I've got the GMC version, 24k miles. Overall happy with it, there's a few design elements I wish had been done differently. Avg 12-13 mpg on county roads work commute, 14-15 hwy, 8-10 towing, I think about the same pushing snow.


----------



## Fjtort2 (Aug 12, 2014)

2015 2500hd CC SB LT 6.0 here... 15,780miles Love it! 7-10mpgs pulling the trailer/plowing snow. 12-14mpg on the highway. 
Use a Boss DXT 8.2 plenty of power for snow. 
The 4.10 gears are great for pushing/pulling
Came from a 08 F-250 V-10. Spoiled with the Chevy!


----------



## George C (Aug 24, 2004)

Personally, I'm all done with diesel. Too complicated, too heavy and fuel is always more expensive and temperature sensitive. 
I just bought a 15' 6.0L GMC 2500 HD SLT DCSWB. 
LOVE IT.
Its a pig on fuel, but it's also brand new. 
Nice ride, super quiet and drives like a dream.


----------



## mackclmodel (Jul 3, 2012)

I have a 2015 GMC 2500 reg cab 4x4 gas job with 4.10 gears and drive less than 10 miles a day to and from work and I get a consistent 13-13.75 mpg going back roads. Highway with cruise set at 65-70 I can get up to 16,


----------



## vortec7622 (Mar 14, 2015)

Looks like the new trucks aren't much better than my 2004. I get 12


----------



## LapeerLandscape (Dec 29, 2012)

vortec7622;2042922 said:


> Looks like the new trucks aren't much better than my 2004. I get 12


Might be close to the same mpg but the hp is quite a bit more.


----------



## JoeG3 (Oct 21, 2014)

I average 15-16 hwy and 13-14 city


----------



## jerseydrew (Mar 6, 2010)

solid truck and solid motor. but if you drive any faster that "driving miss daisy" than you will average 10-11 in the city and lucky to get over 15 on highway. i've got the diesel and my buddy has a 6.0 (both newest generations) and he doesn't care since he doesn't use the truck that often, but when he does drive it, it is a pig on fuel and i cannot imagine it doing very good mileage with a plow on the front. in the diesel i get 14ish around town and 18-19 on highway (i cruise fast).


----------



## George C (Aug 24, 2004)

The days of diesel being a better engine choice solely because of fuel economy are long gone. You will need to drive a lot of years and a lot of miles to make up the difference in fuel costs vs. the diesel option and the higher price of diesel/DEF.


----------



## gassux (May 30, 2010)

is cooling while plowing still an issue with these engines? I know eve with my grille blocked off my dmax temp stays the same.


----------



## LapeerLandscape (Dec 29, 2012)

jerseydrew;2043035 said:


> solid truck and solid motor. but if you drive any faster that "driving miss daisy" than you will average 10-11 in the city and lucky to get over 15 on highway. i've got the diesel and my buddy has a 6.0 (both newest generations) and he doesn't care since he doesn't use the truck that often, but when he does drive it, it is a pig on fuel and i cannot imagine it doing very good mileage with a plow on the front. in the diesel i get 14ish around town and 18-19 on highway (i cruise fast).

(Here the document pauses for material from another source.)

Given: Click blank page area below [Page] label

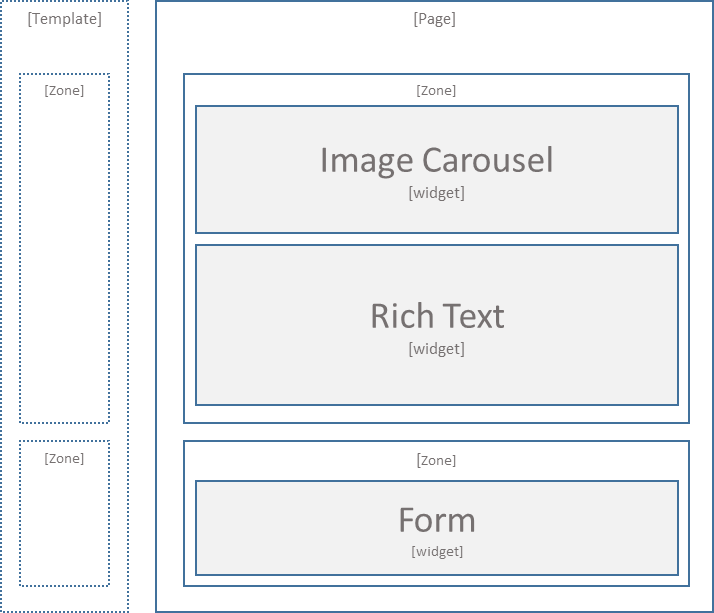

I am not going to bash your diesel because we have a few of them but you need to be realistic. Here is a comparison for each on a 400 mile trip and that's here in Mich your fuel prices may be different.

400 miles on a 6.0 gas at 15 mpg uses 26.6 gals X $2.29 a gal for gas=$60.91
400 miles on a diesel at 18 mpg uses 22.2 gals X $2.79 a gal for dsl = $61.93

Looks pretty close to me, now factor in the cost of a new D-max at $6,000. and repairs to a diesel a couple years down the road @ thousands compared to a gas it don't look that appealing to me. Plus the cost of that DEF crap.


----------



## jerseydrew (Mar 6, 2010)

LapeerLandscape;2043074 said:


> I am not going to bash your diesel because we have a few of them but you need to be realistic. Here is a comparison for each on a 400 mile trip and that's here in Mich your fuel prices may be different.
> 
> 400 miles on a 6.0 gas at 15 mpg uses 26.6 gals X $2.29 a gal for gas=$60.91
> 400 miles on a diesel at 18 mpg uses 22.2 gals X $2.79 a gal for dsl = $61.93
> ...


our diesel prices are much more reasonable here at $2.20 (if you look hard) $2.30 regularly. that being said there is one factor that most don't look at as i do. in 8-10 years when i go to sell the vehicle with 150k+ miles on it (probably closer to 180k miles) my diesel will be worth way more on the back end. a gas motor vehicle is less desirable at that mileage than a diesel all else being equal. plus when i need to tow my truck does it easier.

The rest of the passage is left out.